Marano, uccide il fratello accoltellandolo al culmine di una lite

L’uomo è stato arrestato dai carabinieri allertati dalla moglie della vittima

Tragedia familiare quasta notte a Marano. Un uomo di 49 anni, Castrese Capuozzo, ha accoltellato il fratello 45enne, Antonio Capuozzo, al culmine di una lite. Quando sono sopraggiunti i carabinieri hanno arrestato l’assassino. L’omicidio è avvenuto questa notte in un’abitazione in via Sconditi, a Marano di Napoli. La vittima, di professione meccanico, sarebbe stata raggiunta da almeno cinque coltellate al torace, inferte dal fratello, guidatore di bus turistici con precedenti penali. Ad allertare le Forze dell’ordine sarebbe stata la moglie della vittima. Purtroppo quando il personale medico del 118 è arrivato ha solo potuto constatarne il decesso. Per l’uomo infatti ormai non vi era più nulla da fare.
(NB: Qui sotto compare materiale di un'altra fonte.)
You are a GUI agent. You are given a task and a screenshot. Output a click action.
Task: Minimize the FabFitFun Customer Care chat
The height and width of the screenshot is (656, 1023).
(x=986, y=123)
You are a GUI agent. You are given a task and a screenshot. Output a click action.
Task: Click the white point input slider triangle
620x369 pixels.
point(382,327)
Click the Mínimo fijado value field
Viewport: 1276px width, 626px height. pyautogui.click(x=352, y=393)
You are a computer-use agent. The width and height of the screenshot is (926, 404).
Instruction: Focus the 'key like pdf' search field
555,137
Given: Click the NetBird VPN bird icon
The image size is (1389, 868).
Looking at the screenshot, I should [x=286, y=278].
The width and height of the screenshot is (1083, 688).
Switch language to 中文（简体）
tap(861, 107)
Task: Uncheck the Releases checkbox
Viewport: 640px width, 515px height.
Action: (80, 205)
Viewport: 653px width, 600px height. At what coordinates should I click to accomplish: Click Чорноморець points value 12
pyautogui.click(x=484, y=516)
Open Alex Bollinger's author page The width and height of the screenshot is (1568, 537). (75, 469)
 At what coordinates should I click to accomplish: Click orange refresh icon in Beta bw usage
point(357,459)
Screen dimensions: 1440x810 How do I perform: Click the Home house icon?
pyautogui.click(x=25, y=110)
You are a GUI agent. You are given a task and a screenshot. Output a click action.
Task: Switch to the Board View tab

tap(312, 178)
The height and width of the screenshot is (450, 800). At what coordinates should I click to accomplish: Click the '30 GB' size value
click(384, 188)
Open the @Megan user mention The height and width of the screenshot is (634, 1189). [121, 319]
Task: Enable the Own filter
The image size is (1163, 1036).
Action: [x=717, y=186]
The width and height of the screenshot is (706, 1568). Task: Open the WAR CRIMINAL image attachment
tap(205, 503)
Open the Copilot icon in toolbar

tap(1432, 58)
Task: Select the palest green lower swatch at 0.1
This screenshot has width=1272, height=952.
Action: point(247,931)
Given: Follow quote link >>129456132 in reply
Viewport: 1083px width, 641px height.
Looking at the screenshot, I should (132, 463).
Sul luogo dell’omicidio sono giunti anche i Carabinieri della Compagnia di Marano che hanno ammanettato il colpevole che non si era allontanato dall’appartamento. Anche perché rimasto ferito durante la colluttazione. Capuozzo è stato infatti trasportato all’ospedale di Pozzuoli per essere medicato alla testa. E’ stato poi dimesso con una prognosi di otto giorni. Nell’abitazione è stata ritrovata l’arma usata dall’assassino. Si tratterebbe di un coltello a serramanico con lama di circa dieci centimetri. I militari stanno svolgendo i vari sopralluoghi per capire l’esatta dinamica di quanto avvenuto.

Importante sarà anche il racconto della moglie della vittima, che potrà forse chiarire il motivo della lite che ha portato alla morte del coniuge. L’omicida è stato trasferito in carcere. La salma si trova ora al Policlinico di Napoli dove verrà eseguito l’esame autoptico. Secondo alcune indiscrezioni alla base del diverbio finito in tragedia vi sarebbe una questione economica. Ma è ancora tutto frutto di supposizioni, le indagini dei militari proseguono.